After going to Tampa though, something changed again. I had a biblical flood of emotions come out, primarily after I got home. Ahhh yes, the "Camp Crash" A switch was flipped back on for me down there after being with people who get it. I'm back to writing these notes (and now even sharing them with others). I'm already functioning better at work. I woke up this morning, and the first thing I thought about was Megan, and I had a little weep. I'm fighting off the drug, and I feel like I'm winning.
You know what though? I like it better than being numb. Having heavy feelings means that my brain is working properly. In order to build muscles, you have to tear them down and let them rebuild themselves. The brain is the same way. Taking prozac, at least for me, is not allowing my mind to tear itself down properly.

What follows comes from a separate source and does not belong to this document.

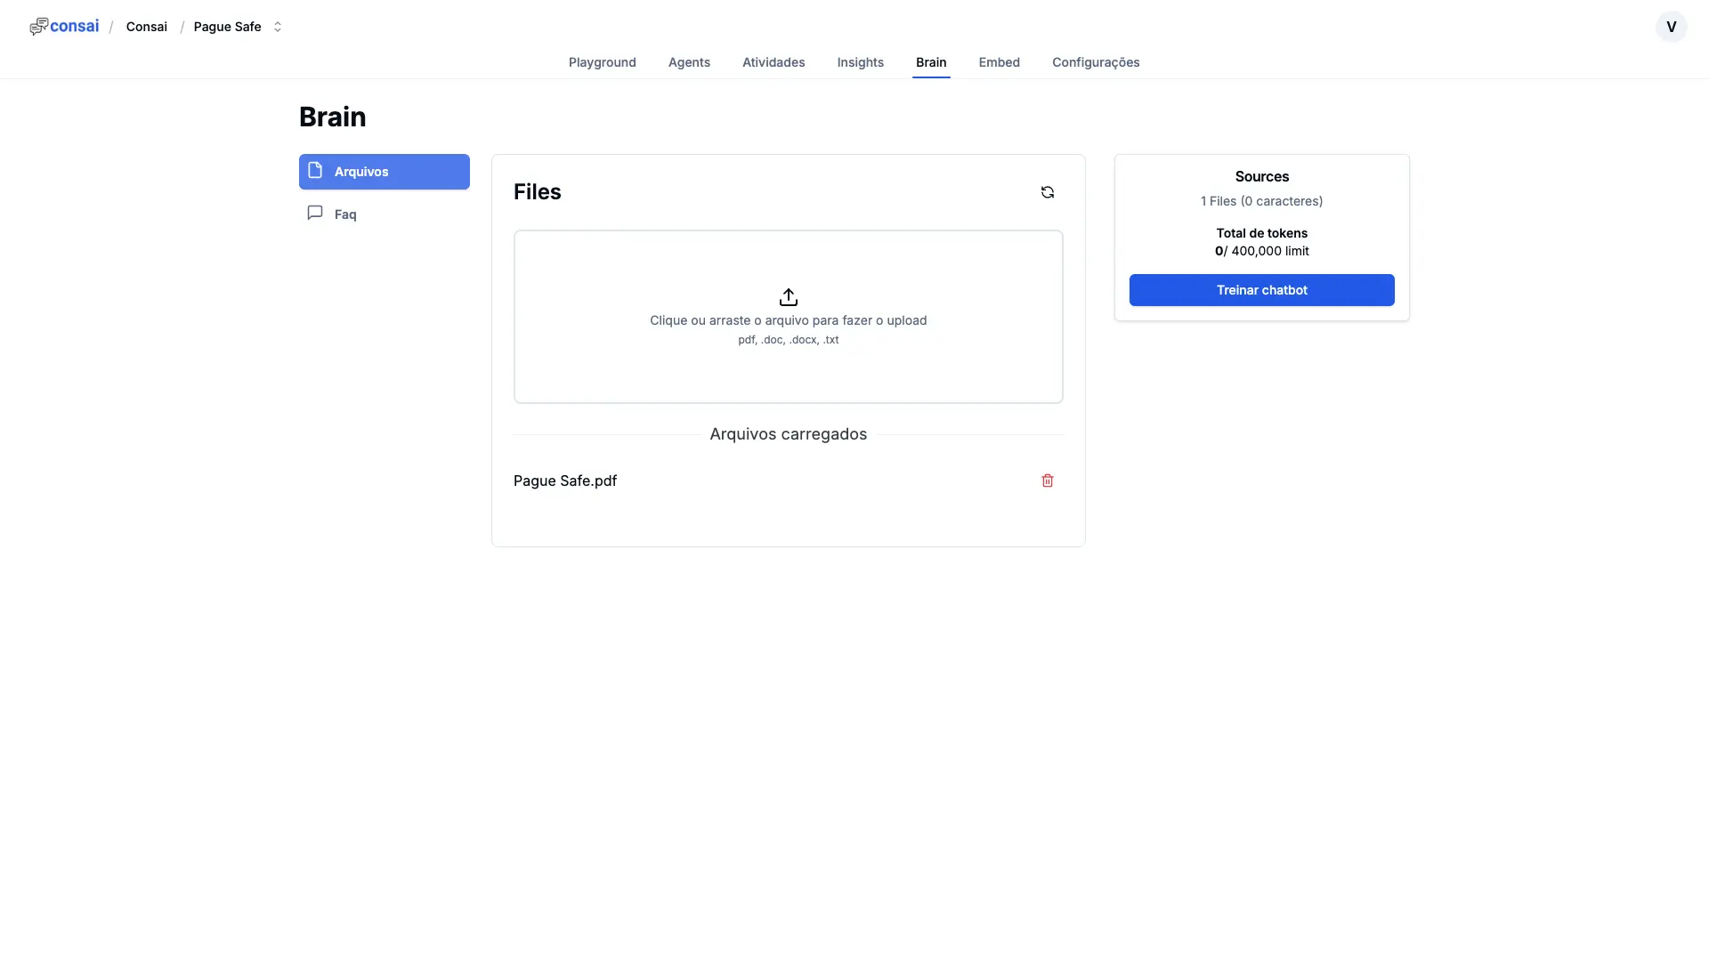This screenshot has width=1709, height=961.
Task: Click the consai logo icon
Action: click(x=38, y=27)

For now, I'm still taking it until my follow up on Saturday. I don't want to just stop taking medications, because after 12 years of watching 18 or more pills a day go into my wife, I know that just quitting something when it's not on a doctor's advice can make things worse. I had a follow up with him on the Monday before Tampa, and I told him all this. I had no depression, anxiety, or sadness, but I also had no enthusiasm, drive, or desires.
I think I'm really going to push to be taken off of it. I can't go to Camp Widow every other weekend to be snapped out of the fog, and I can feel it starting to return again. In my case, I can still function as a father and human being even with the mood swings, so I'll just deal with them as they come. I made some good friends recently that get what I'm going through, so if a particularly bad one rolls in, i have someone to vent to that isn't going to be scared off.
I'm not saying that Prozac and other anti-depressants are a bad thing. They can really, really help people get through tough times or chronic depression. In my case though, I need some depression just as much as I need enthusiasm for life, and Prozac has killed both things off.